Instruction 1:
List every person mentioned by name in the parenting confession.
Instruction 2:
Reproduce the stretch of the parenting confession from "Yesterday we were" through "fun time promised.", word for word.

Excerpted passage:
**********

So part of the reality of a confession is to grow and move past the issues that have caused you to sin in the first place. And although I talked about three areas in my life that I am struggling with last time and I am very concerned about my struggle with money and food, it is my struggle with my children that grieves me the most.
But here is the thing about God, sin, secrets and satan. As long as satan can convince you told hold your sin and secrets to your chest, he can keep you from truly seeking help and revelation. He keeps you from growing past what it is that keeps you locked in that sin.
Yesterday we were getting ready to go to the park to play. The little ones were acting crazy (excited to go... being their age). I got frustrated at being ignored and I could feel myself filling up with anger. I threw a toy down and stomped out of the room, crying. Keith followed me and we talked for a couple of minutes. I was unable to express to him what I was feeling and he was unable to understand what I was going through. I told him that we should just head to the park and we could talk there. I was feeling calmer and I wanted the little ones to have the fun time promised.
We headed off to the park and were having a nice time when Evynn fell and hurt her nose (she is fine now and I will not go into all that for sake of time). Keith and I decided we should take her to Children's to get it checked out.
As we were driving there (after dropping two off at Jennifer's) he and I had a chance to talk and really began to understand each other.
Here is what I have been thinking - there are two areas that I struggle with –
One, feeling like if I do not teach them to obey immediately and right now (I mean while they are young) they will grow up to be disobedient adults who cannot function & follow God's will for their lives and…
Two, that when I get mad at them it scars them for life. Every time I lose my temper and yell at my children, I feel that it is going to causing permanent damage.
I understand that they are going to act like little children. THAT IS WHAT THEY ARE. But the burden of believing I must see the results of training “them up” right now coupled with the belief that I am ruining them every time I raise my voice in frustration is overwhelming me. It is a pretty heavy burden to bear and one that my husband pointed out as wrong. I feel like that one moment is going to damage them for all eternity. First because I have obviously NOT trained them well and second because I got mad and yelled at them. My frustration that I feel does not have anything to do with them. It has to do with me.
I struggle with this burden every day. I mean, really, I do not spend all day yelling at my children. We actually have a lot of fun together. But I am so convinced that any moment disobedience followed by my "losing it" and yelling at them is going to cause permanent damage that I when I do lose it, I spiral. I get frustrated with myself, and then my focus is no longer on God and the Holy Spirit (and let's be honest, the only way to get through parenting with any amount of calmness is through the Holy Spirit).
So that is it, satan has won that battle. He has taken my focus away from God and turned it on to myself. Then I tend to get more frustrated and yell more, feeling more guilty, more condemning, more frustration, more yelling, more guilt... you see where this is going.

**********

Available data:

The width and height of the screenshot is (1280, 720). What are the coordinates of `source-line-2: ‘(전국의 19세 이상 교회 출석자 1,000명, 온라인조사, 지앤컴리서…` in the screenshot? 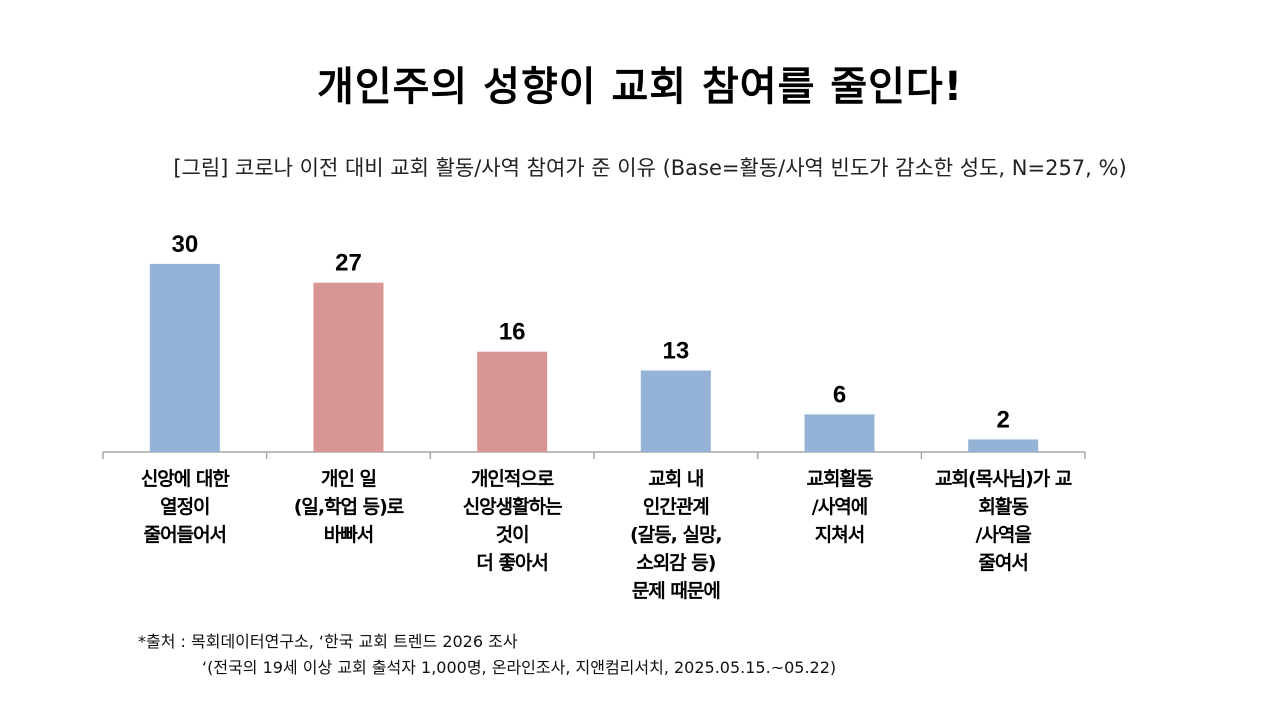 It's located at (520, 668).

**********

Task solution 1:
Keith, Evynn, Jennifer

Task solution 2:
Yesterday we were getting ready to go to the park to play. The little ones were acting crazy (excited to go... being their age). I got frustrated at being ignored and I could feel myself filling up with anger. I threw a toy down and stomped out of the room, crying. Keith followed me and we talked for a couple of minutes. I was unable to express to him what I was feeling and he was unable to understand what I was going through. I told him that we should just head to the park and we could talk there. I was feeling calmer and I wanted the little ones to have the fun time promised.